The Studio II was not a successful product; the previously released Fairchild Channel F made it obsolete at launch and the Atari 2600, superior to both, was released ten months later. After poor Christmas sales in 1977, RCA discontinued the Studio II.
RCA engineer Joseph Weisbecker began building his own personal computer at home in the late 1960s, and encouraged the company to sell small computers. RCA introduced the Studio II video game console—using Weisbecker's COSMAC 1802 CPU—in January 1977.
Joyce Weisbecker, the daughter of the console's designer, learned how to program her father's homemade home computer as a child. After graduating from high school in 1976, she used her familiarity with the architecture to create School House I and Speedway/Tag for the Studio II, becoming the first woman to develop a commercial video game.

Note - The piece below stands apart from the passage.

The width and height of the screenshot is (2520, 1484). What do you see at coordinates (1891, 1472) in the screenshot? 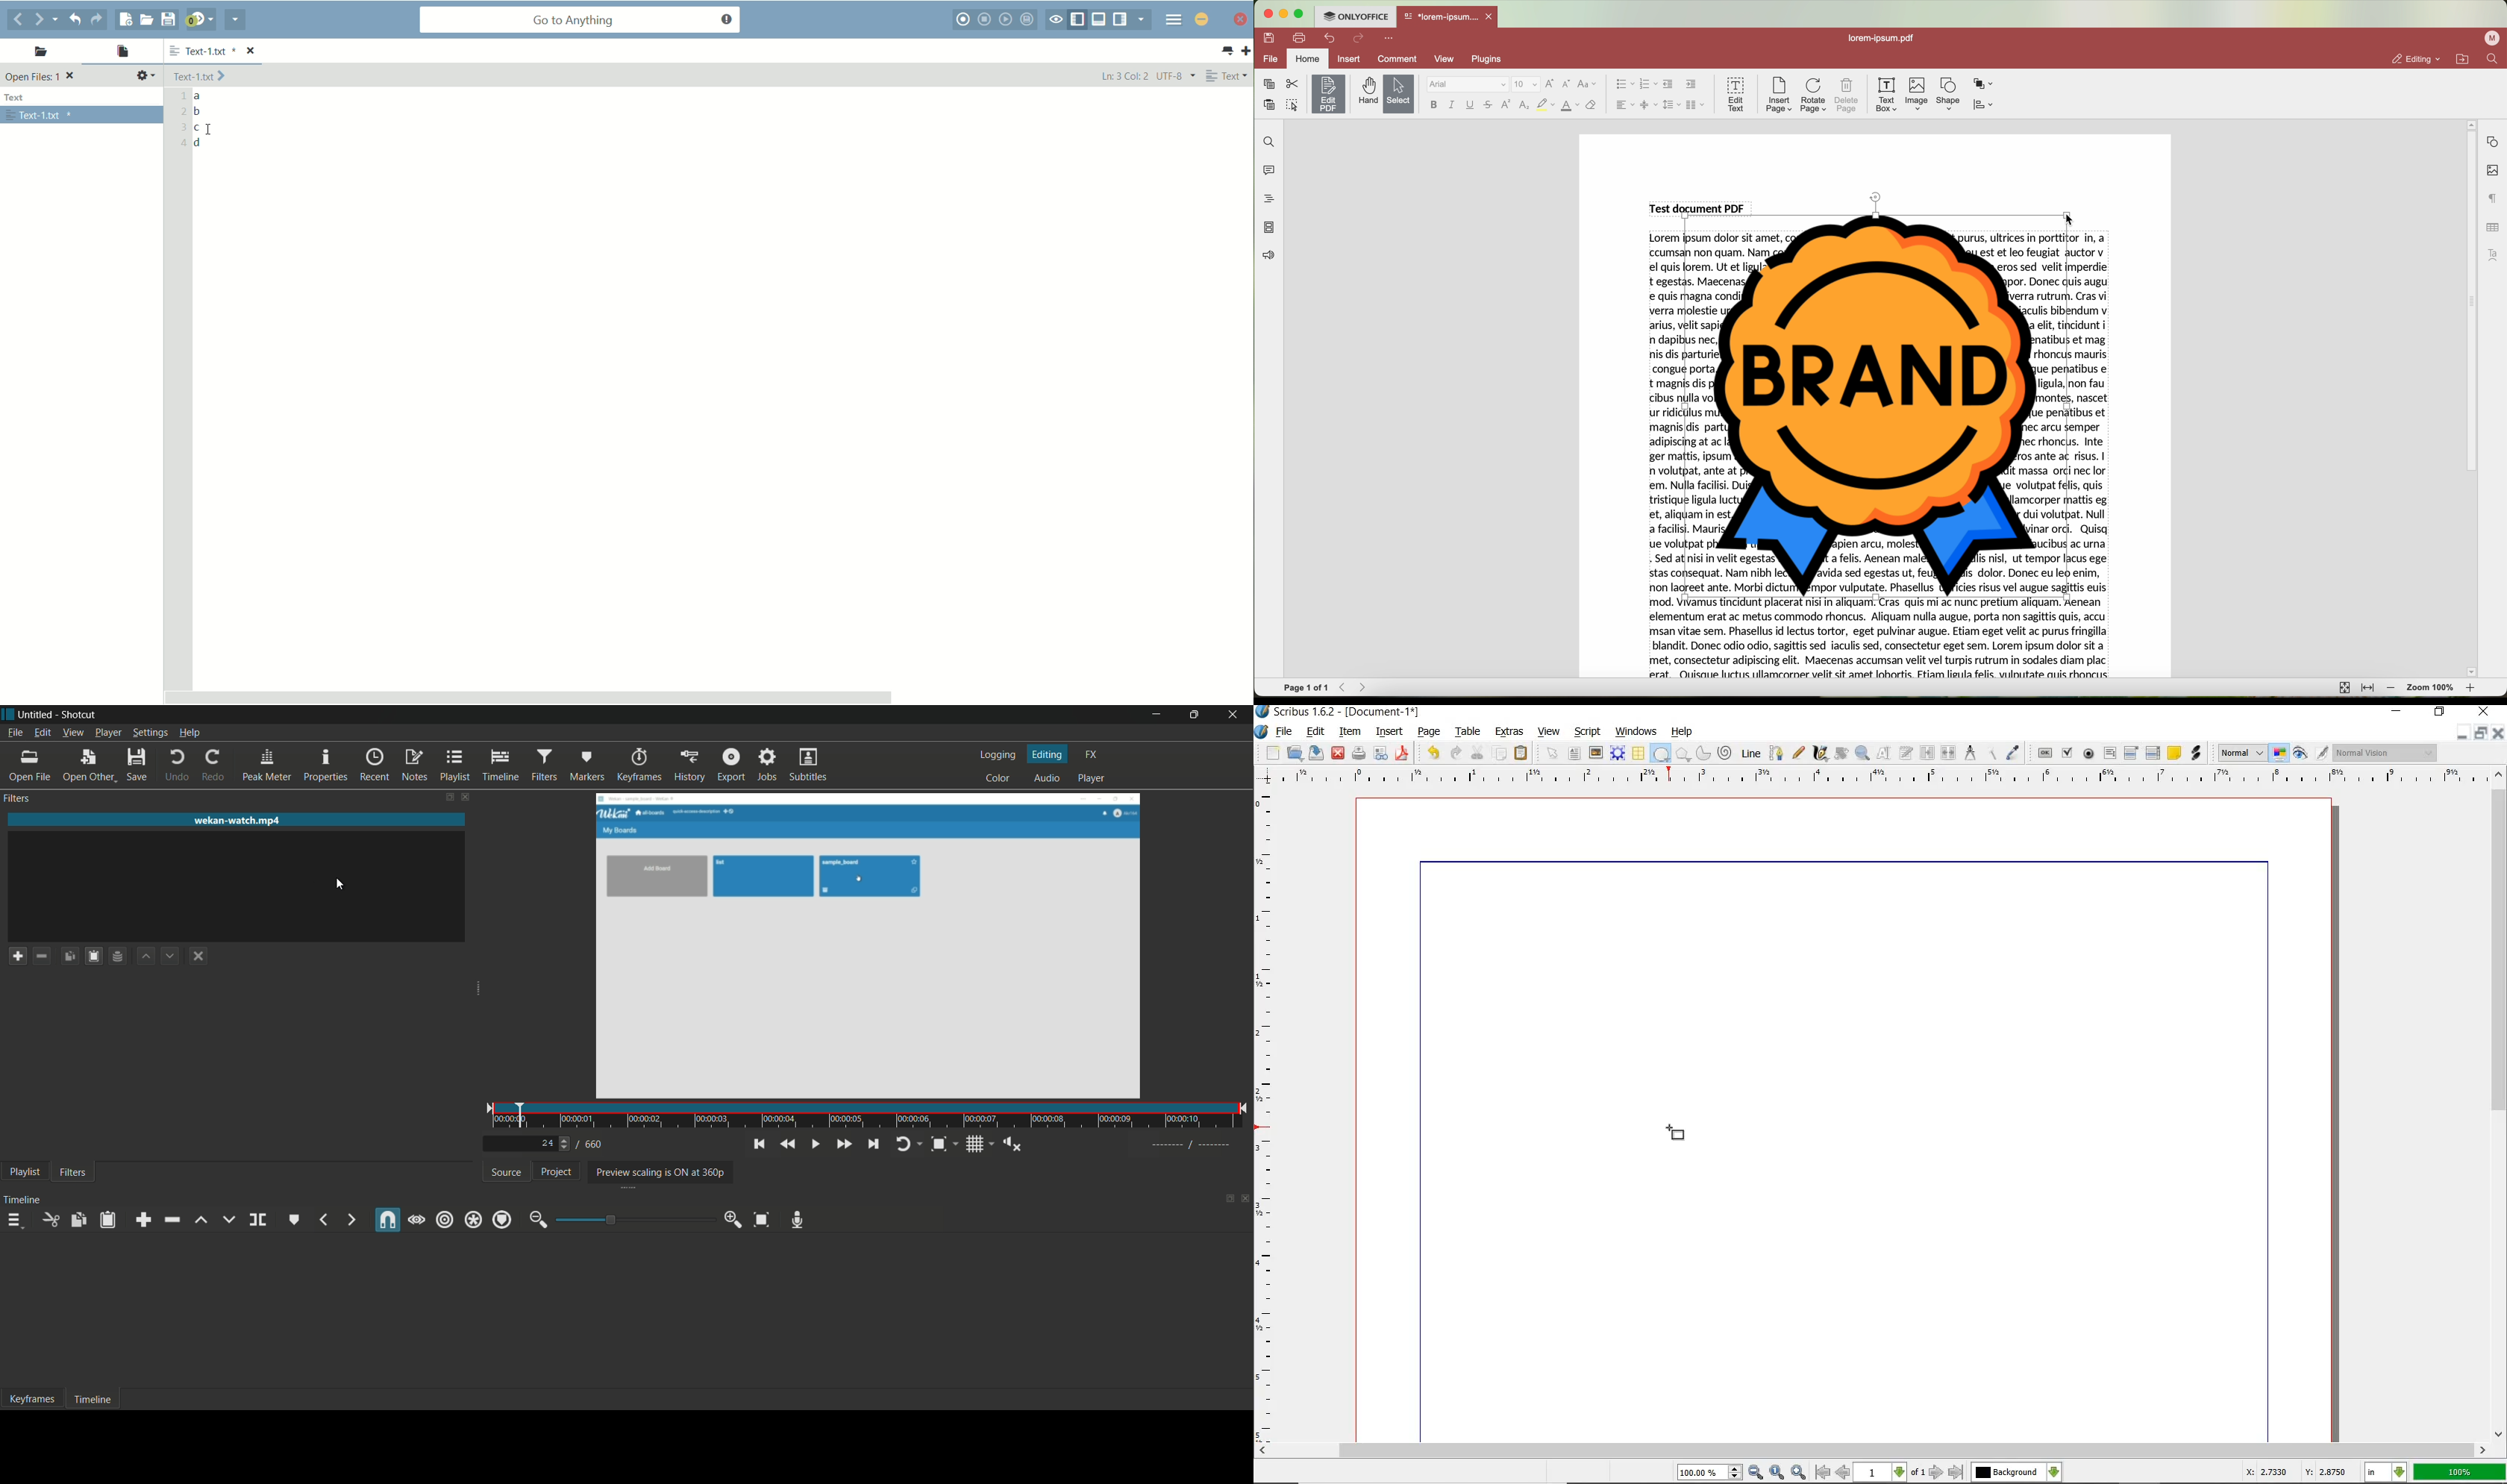
I see `1 of 1` at bounding box center [1891, 1472].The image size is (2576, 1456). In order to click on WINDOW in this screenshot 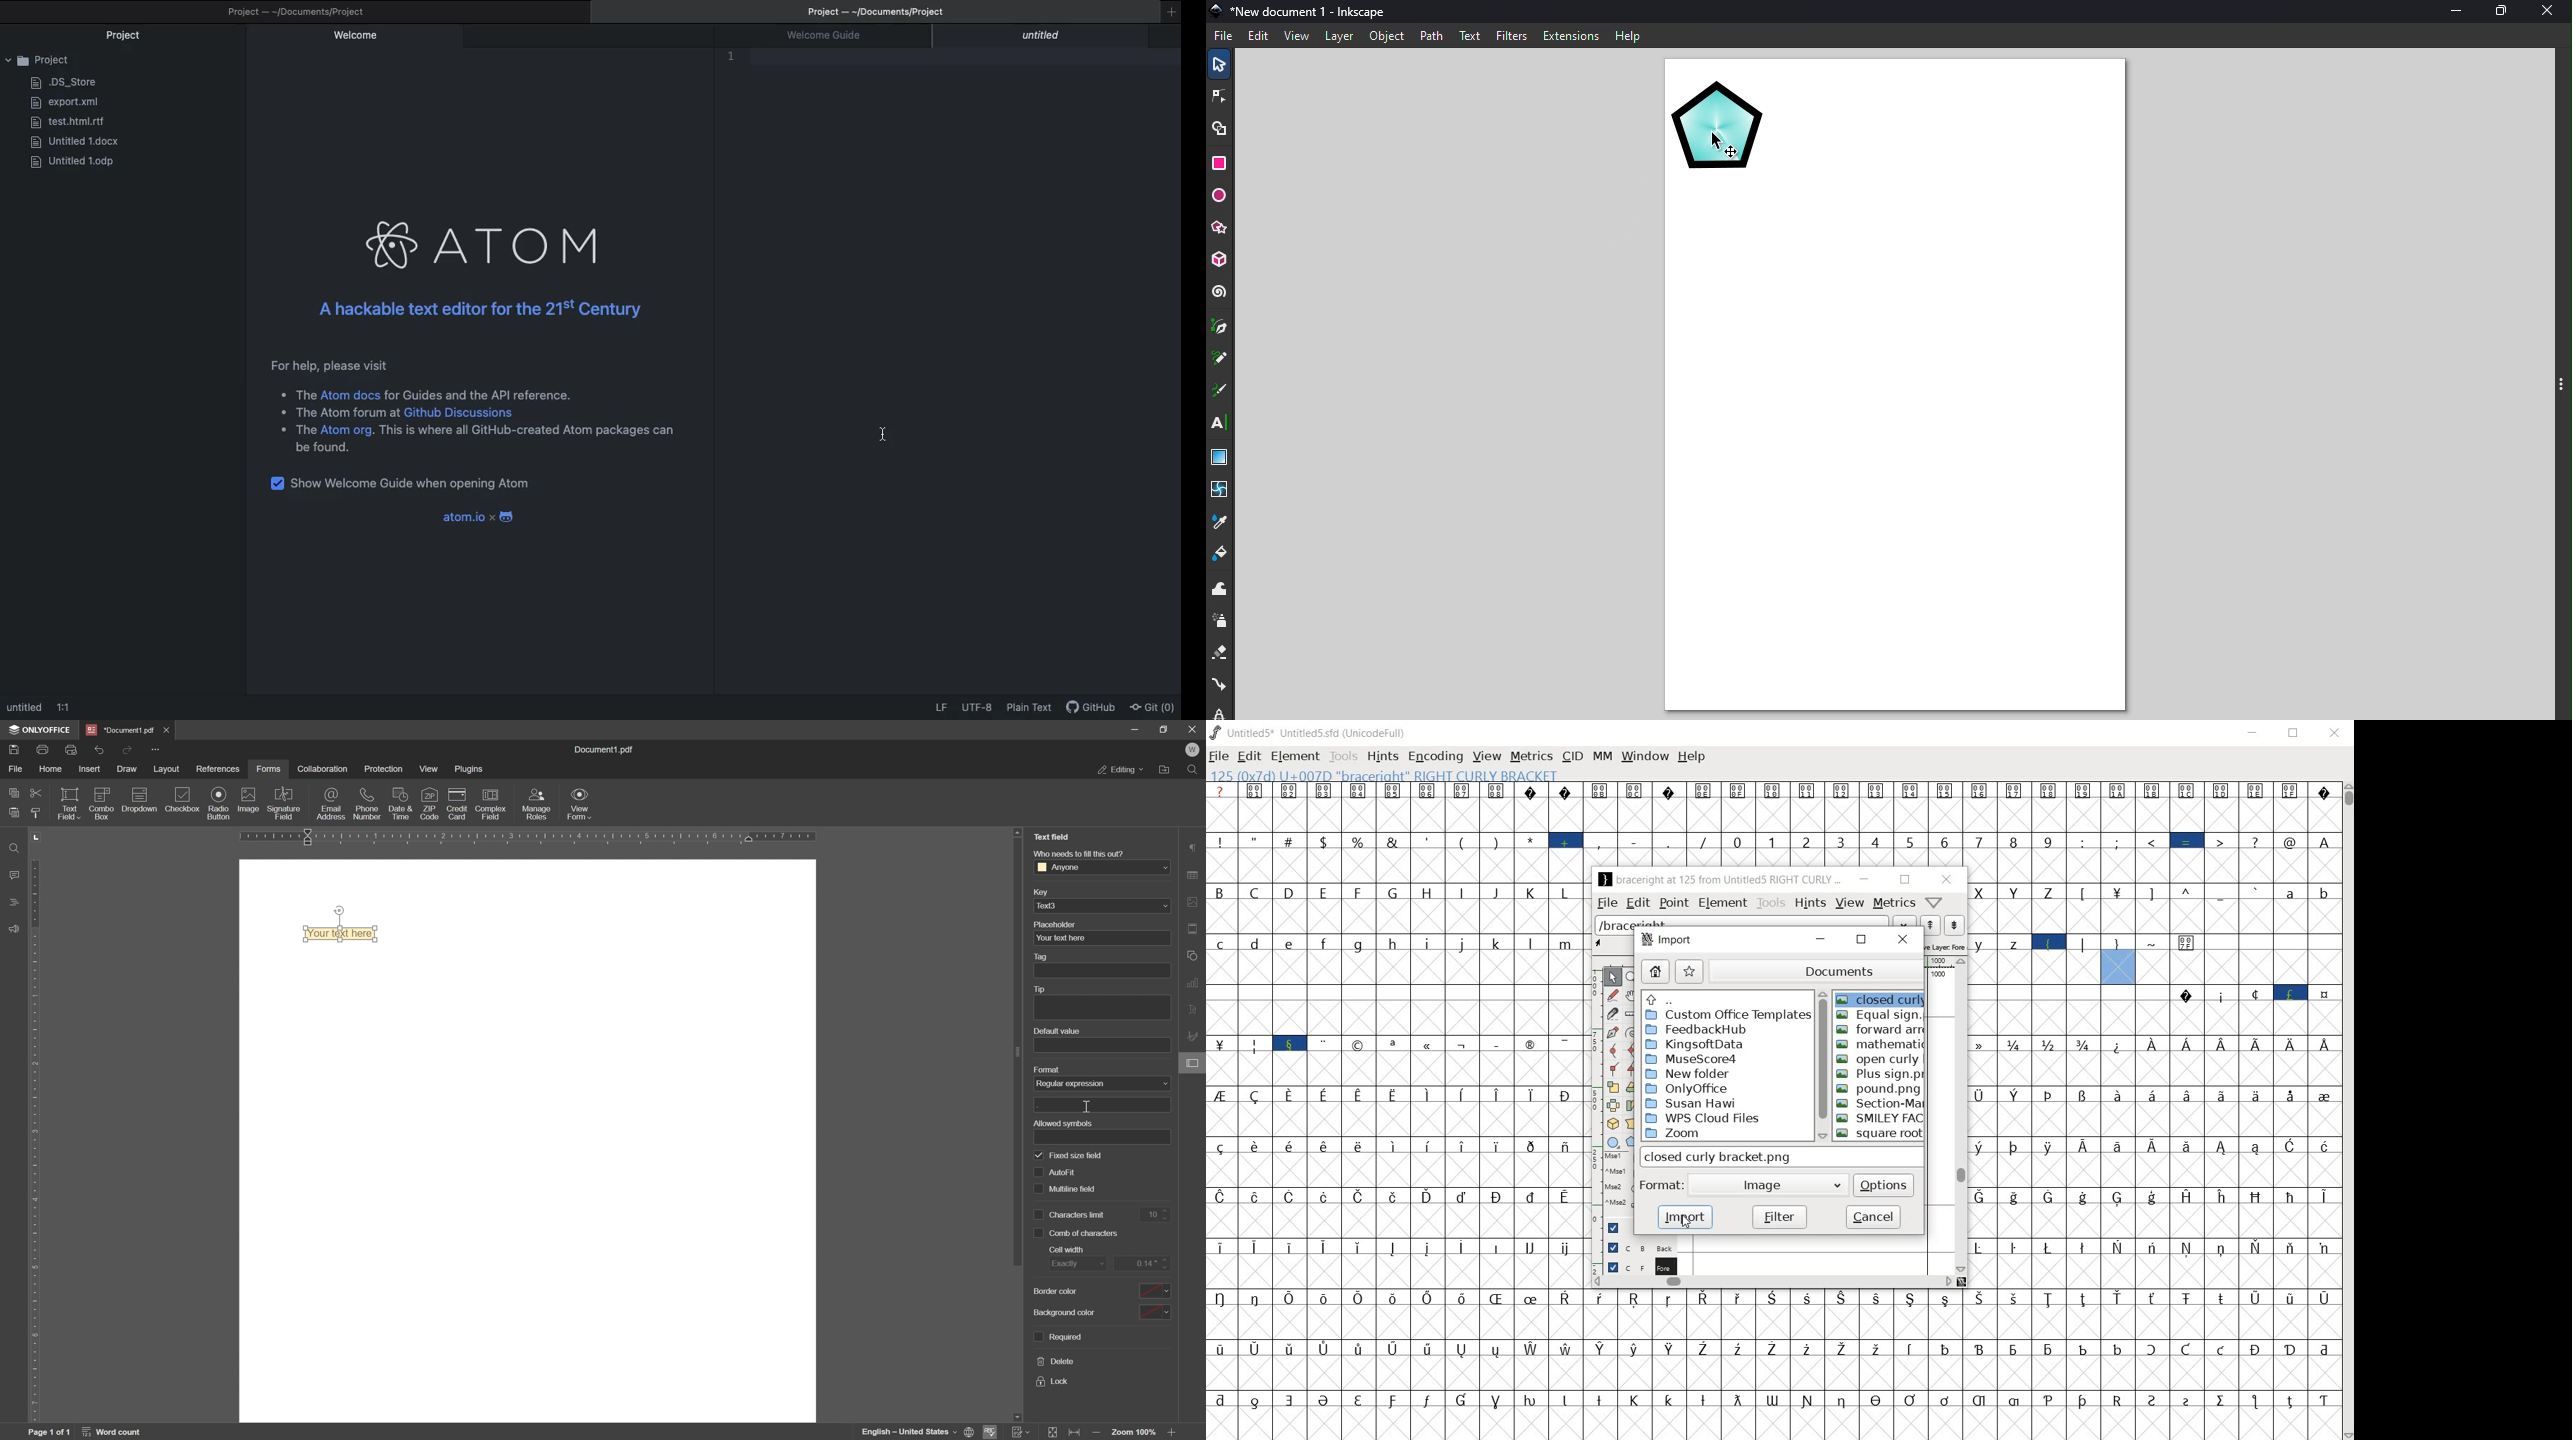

The Studio II sold poorly. An internal sales document put RCA's own sales estimate for the console between 53,000-64,000 units sold between February 15, 1977 and January 31, 1978. It was released after the superior Fairchild Channel F, and the very successful Atari 2600 also appeared in 1977. RCA announced the console's discontinuation in February 1978 because of low Christmas sales. While losses were not disclosed, the company laid off 120 workers at its plant that produced the system in North Carolina. Some analysts blamed the fact the RCA Studio II's games were in black and white, and could not compete with systems offering color.
The Studio II was followed by the Studio III which can also display color and uses the RCA CDP-1802 microprocessor. A Studio IV was planned but not created.